EXERCISE INSTRUCTIONS
Take the entries below and reproduce exactly the portion that begins at the line containing "The image size is (395, 675)." and ends at the line containing "The width and", keeping both ends, dropping pictures, and adding nothing else.

EXERCISE INPUT

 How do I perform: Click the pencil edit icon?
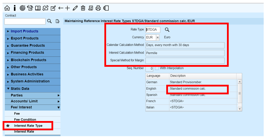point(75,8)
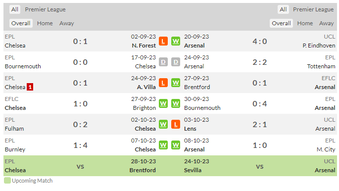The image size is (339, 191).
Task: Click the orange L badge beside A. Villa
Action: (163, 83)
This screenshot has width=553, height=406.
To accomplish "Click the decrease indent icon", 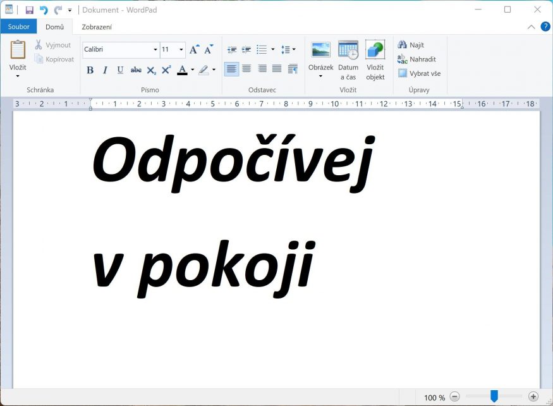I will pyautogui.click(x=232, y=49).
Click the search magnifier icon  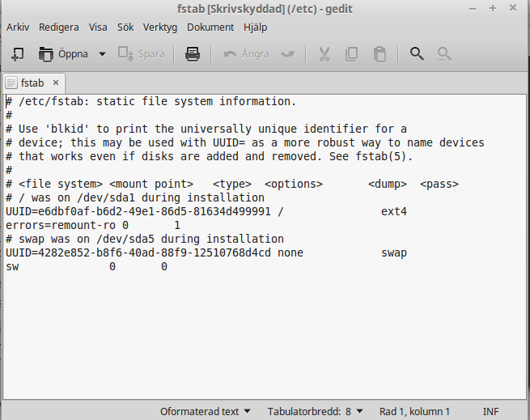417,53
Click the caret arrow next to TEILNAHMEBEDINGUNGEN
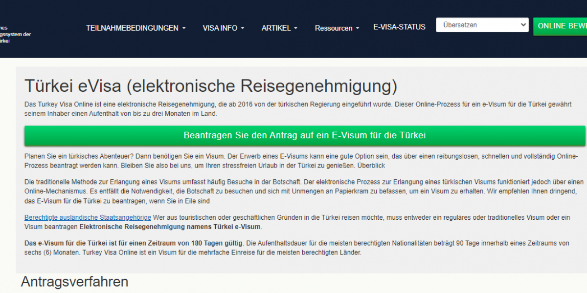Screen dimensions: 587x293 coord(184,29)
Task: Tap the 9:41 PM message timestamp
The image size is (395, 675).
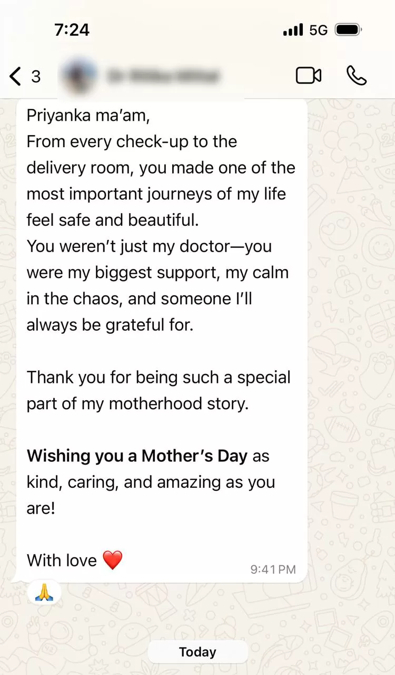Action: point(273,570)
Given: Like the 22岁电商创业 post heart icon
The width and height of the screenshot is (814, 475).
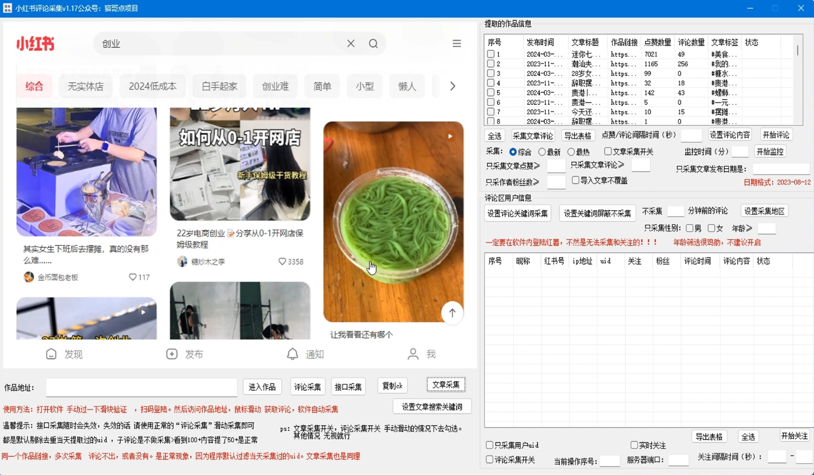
---
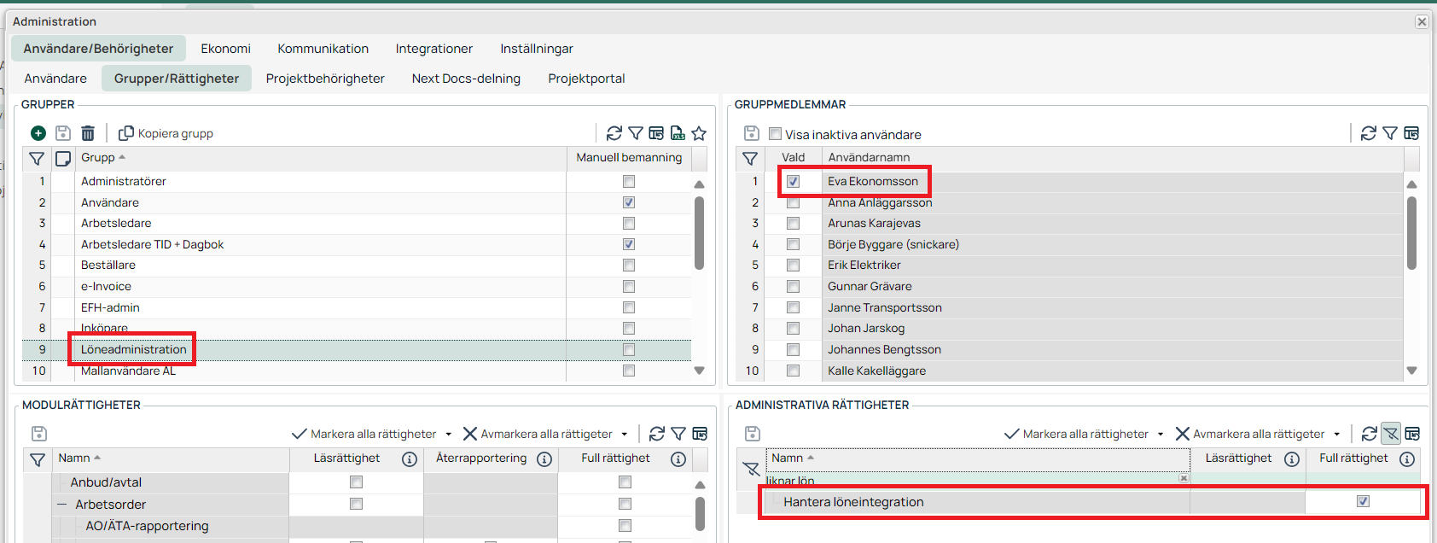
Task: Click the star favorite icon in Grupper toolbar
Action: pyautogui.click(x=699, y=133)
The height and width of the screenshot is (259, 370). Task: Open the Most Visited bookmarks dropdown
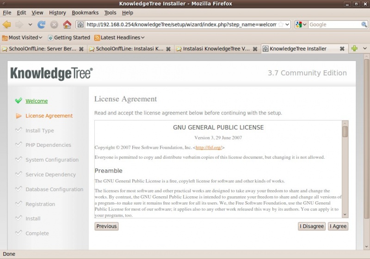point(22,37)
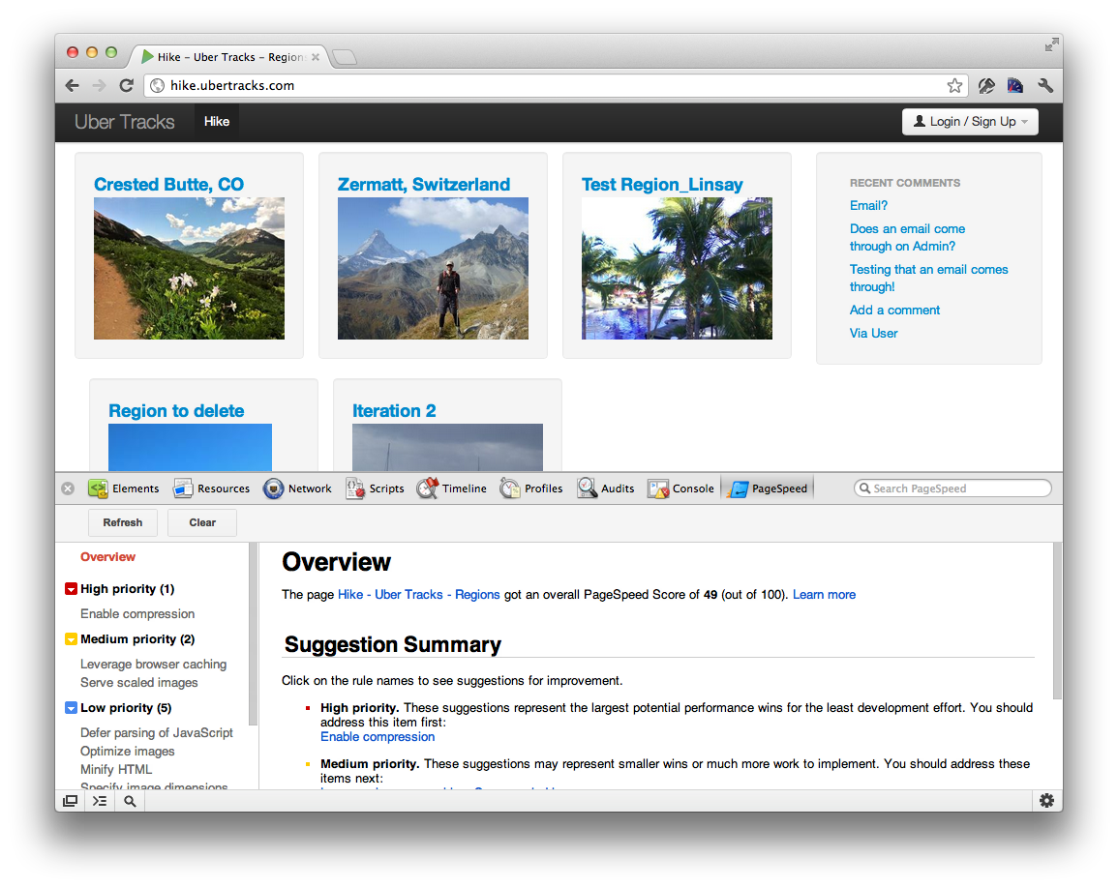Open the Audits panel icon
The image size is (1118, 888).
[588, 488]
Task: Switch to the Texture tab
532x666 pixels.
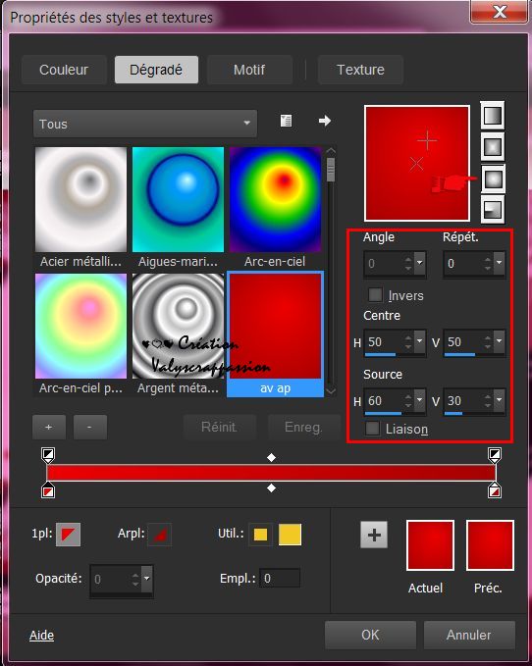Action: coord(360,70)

TASK OUTPUT
The image size is (395, 675).
Action: point(273,570)
Given: Like the 22岁电商创业 post heart icon
The width and height of the screenshot is (814, 475).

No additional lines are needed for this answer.